■ YOUR TASK: Repeat the stretch of the Josephine Berry page from "From Monoskop" through "revision → (diff)", swapping "Monoskop" for "the Monoskop wiki".
-------- PASSAGE --------
Josephine Berry

From Monoskop
Revision as of 14:20, 20 December 2023 by Dusan (talk | contribs)
(diff) ← Older revision | Latest revision (diff) | Newer revision → (diff)
Jump to navigation Jump to search

Josephine Berry is an art theorist, writer and editor. She supervises thesis only and practice based PhDs in the School of Arts and Humanities, Royal College of Art, London, and teaches in Media Communication and Cultural Studies at Goldsmiths, University of London. She is a member of Mute magazine’s editorial collective Mute and is a peer reviewer for the journal Theory, Culture & Society.
-------- MATERIAL SHOWN --------
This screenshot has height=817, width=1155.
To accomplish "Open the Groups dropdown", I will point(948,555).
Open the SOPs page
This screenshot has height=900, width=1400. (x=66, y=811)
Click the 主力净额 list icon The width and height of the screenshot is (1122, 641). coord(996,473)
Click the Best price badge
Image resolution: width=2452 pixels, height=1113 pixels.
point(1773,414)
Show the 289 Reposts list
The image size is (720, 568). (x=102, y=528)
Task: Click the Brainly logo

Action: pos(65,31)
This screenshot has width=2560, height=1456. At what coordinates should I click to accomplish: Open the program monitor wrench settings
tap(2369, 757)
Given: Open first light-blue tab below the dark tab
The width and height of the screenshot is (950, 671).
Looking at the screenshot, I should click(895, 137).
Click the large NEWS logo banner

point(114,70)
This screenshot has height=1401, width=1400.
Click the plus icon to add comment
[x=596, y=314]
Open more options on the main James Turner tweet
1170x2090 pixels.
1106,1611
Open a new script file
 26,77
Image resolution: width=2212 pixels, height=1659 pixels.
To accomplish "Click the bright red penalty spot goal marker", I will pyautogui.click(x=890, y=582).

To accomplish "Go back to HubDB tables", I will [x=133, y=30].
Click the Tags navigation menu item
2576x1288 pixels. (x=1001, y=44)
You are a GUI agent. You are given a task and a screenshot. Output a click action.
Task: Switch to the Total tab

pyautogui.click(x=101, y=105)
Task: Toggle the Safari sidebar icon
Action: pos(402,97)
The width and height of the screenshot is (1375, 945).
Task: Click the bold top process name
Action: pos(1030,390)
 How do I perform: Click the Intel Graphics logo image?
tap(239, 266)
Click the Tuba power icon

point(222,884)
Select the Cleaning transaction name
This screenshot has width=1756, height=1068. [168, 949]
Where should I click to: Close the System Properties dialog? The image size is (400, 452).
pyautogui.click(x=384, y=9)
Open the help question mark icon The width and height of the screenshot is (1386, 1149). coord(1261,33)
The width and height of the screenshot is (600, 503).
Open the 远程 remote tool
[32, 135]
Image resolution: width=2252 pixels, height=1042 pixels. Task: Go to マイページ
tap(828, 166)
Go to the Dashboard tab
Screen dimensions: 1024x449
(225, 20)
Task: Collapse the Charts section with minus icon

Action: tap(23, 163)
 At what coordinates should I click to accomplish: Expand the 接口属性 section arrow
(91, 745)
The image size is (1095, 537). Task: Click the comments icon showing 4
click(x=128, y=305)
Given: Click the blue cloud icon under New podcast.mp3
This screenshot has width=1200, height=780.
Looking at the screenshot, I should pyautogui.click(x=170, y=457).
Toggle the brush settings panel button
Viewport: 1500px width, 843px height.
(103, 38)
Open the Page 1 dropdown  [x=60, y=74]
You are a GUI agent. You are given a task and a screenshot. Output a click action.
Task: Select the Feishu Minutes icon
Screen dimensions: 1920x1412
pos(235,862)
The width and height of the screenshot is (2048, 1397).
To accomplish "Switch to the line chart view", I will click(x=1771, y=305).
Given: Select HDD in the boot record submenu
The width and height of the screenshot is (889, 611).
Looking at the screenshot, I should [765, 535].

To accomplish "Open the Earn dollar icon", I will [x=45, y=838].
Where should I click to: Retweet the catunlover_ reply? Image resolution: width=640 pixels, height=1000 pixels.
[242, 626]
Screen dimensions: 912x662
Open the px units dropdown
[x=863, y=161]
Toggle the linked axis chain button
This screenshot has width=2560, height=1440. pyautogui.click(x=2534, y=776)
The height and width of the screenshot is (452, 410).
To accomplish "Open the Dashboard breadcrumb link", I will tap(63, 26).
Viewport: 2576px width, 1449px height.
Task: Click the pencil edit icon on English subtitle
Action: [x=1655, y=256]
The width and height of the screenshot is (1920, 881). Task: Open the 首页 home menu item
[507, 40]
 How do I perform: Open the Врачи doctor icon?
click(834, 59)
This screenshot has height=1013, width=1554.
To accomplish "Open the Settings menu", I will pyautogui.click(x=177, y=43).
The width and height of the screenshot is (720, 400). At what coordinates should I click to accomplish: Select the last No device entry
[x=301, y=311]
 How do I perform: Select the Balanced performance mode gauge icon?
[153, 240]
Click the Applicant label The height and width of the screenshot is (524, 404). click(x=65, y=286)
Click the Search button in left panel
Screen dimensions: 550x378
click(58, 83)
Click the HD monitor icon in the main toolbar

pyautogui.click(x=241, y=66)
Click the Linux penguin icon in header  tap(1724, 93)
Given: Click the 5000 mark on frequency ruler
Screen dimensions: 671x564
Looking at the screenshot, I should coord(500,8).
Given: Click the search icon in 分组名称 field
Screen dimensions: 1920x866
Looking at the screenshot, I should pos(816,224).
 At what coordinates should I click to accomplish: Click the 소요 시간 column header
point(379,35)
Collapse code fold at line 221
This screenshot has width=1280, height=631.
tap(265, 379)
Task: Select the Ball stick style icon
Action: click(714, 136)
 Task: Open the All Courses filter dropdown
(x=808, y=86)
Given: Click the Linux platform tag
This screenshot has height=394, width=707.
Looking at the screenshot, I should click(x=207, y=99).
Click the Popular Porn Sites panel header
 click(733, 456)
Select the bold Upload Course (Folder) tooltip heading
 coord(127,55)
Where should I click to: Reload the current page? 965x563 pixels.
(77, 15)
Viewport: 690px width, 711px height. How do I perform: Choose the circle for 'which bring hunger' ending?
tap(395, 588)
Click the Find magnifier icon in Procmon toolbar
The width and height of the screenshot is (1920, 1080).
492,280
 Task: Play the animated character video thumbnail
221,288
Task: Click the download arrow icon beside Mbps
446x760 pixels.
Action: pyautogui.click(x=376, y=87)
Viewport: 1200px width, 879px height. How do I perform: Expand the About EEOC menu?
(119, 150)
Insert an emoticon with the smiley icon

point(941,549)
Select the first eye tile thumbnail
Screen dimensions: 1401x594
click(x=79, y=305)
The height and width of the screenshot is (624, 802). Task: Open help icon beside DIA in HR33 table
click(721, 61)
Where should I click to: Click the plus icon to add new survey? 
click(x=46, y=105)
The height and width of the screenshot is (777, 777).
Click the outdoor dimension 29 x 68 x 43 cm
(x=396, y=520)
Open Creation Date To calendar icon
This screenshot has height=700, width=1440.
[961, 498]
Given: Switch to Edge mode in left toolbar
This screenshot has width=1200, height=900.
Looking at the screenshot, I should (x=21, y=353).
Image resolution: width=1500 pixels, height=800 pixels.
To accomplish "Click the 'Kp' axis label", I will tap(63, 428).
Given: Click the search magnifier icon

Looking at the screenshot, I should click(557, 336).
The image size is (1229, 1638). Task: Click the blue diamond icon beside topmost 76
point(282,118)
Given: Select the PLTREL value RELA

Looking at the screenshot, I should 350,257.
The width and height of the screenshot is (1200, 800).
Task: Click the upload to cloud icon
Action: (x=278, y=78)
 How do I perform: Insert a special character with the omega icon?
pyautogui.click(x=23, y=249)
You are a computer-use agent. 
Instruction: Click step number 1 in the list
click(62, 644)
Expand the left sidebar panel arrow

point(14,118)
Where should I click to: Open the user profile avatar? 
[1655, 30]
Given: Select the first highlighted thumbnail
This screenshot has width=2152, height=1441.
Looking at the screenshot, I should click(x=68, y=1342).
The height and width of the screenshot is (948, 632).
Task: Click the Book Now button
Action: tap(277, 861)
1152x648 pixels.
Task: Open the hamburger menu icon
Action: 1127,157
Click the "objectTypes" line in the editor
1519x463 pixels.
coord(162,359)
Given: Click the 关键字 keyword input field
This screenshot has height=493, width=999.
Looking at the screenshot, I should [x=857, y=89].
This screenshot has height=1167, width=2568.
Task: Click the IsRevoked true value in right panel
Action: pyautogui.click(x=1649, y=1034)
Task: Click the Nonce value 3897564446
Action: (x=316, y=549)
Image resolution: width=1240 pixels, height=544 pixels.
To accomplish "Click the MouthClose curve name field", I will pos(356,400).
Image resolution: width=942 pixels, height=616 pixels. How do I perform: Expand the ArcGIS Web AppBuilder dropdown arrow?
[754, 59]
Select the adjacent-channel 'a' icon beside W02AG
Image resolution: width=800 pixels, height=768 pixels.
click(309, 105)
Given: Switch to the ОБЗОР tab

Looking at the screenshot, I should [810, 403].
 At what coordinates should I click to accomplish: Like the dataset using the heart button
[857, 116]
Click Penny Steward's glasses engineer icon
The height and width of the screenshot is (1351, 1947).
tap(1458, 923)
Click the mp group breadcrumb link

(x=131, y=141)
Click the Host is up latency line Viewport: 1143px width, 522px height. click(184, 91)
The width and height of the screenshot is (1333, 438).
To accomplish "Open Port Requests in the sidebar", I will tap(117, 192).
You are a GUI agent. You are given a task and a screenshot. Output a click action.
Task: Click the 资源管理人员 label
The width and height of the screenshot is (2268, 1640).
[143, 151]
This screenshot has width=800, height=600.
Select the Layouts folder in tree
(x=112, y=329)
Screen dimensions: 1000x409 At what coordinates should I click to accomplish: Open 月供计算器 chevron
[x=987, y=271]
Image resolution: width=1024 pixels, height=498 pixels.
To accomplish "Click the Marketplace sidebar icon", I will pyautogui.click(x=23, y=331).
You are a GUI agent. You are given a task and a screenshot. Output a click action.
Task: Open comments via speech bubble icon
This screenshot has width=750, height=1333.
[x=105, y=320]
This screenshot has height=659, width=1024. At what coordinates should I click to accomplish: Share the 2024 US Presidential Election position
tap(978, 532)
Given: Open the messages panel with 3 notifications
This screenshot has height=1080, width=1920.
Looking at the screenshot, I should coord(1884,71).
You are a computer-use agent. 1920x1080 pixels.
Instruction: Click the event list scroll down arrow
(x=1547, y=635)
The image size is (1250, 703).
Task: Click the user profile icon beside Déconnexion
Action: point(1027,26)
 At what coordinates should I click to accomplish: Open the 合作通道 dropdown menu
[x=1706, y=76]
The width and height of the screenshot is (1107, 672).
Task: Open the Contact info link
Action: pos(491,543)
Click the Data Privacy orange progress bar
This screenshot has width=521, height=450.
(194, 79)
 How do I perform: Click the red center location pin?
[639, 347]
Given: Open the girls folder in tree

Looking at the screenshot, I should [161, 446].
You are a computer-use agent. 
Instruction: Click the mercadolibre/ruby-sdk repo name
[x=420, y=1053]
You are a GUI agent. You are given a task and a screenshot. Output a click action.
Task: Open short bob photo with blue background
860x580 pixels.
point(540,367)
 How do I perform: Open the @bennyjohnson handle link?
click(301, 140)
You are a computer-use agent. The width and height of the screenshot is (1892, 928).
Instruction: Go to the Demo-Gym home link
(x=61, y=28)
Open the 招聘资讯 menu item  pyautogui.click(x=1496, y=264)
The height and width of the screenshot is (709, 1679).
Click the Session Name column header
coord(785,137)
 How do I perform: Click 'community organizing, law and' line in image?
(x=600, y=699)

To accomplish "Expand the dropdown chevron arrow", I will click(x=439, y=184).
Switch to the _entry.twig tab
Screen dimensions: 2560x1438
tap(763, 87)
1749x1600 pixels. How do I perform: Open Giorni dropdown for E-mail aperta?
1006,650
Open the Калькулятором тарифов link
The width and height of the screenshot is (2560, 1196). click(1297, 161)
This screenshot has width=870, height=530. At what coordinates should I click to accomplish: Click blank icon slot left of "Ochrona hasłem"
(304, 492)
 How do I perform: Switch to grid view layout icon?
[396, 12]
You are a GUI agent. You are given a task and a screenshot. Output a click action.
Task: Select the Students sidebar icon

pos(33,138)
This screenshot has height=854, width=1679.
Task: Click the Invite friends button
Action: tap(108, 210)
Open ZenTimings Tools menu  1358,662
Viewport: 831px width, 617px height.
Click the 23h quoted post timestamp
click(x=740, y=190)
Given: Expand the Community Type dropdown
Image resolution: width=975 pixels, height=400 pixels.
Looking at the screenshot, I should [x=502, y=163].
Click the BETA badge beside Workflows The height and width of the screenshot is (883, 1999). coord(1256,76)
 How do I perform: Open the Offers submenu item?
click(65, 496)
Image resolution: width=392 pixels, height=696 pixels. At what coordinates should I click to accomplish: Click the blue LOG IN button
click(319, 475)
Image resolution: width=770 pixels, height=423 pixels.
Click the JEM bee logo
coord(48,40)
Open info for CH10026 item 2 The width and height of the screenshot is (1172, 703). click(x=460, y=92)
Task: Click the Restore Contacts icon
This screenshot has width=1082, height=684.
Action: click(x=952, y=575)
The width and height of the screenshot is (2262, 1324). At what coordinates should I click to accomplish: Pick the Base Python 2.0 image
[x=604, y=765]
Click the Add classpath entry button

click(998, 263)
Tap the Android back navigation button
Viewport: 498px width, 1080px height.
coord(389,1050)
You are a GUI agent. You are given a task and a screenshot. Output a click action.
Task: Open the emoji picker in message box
--------
■ TASK OUTPUT:
From the Monoskop wiki
Revision as of 14:20, 20 December 2023 by Dusan (talk | contribs)
(diff) ← Older revision | Latest revision (diff) | Newer revision → (diff)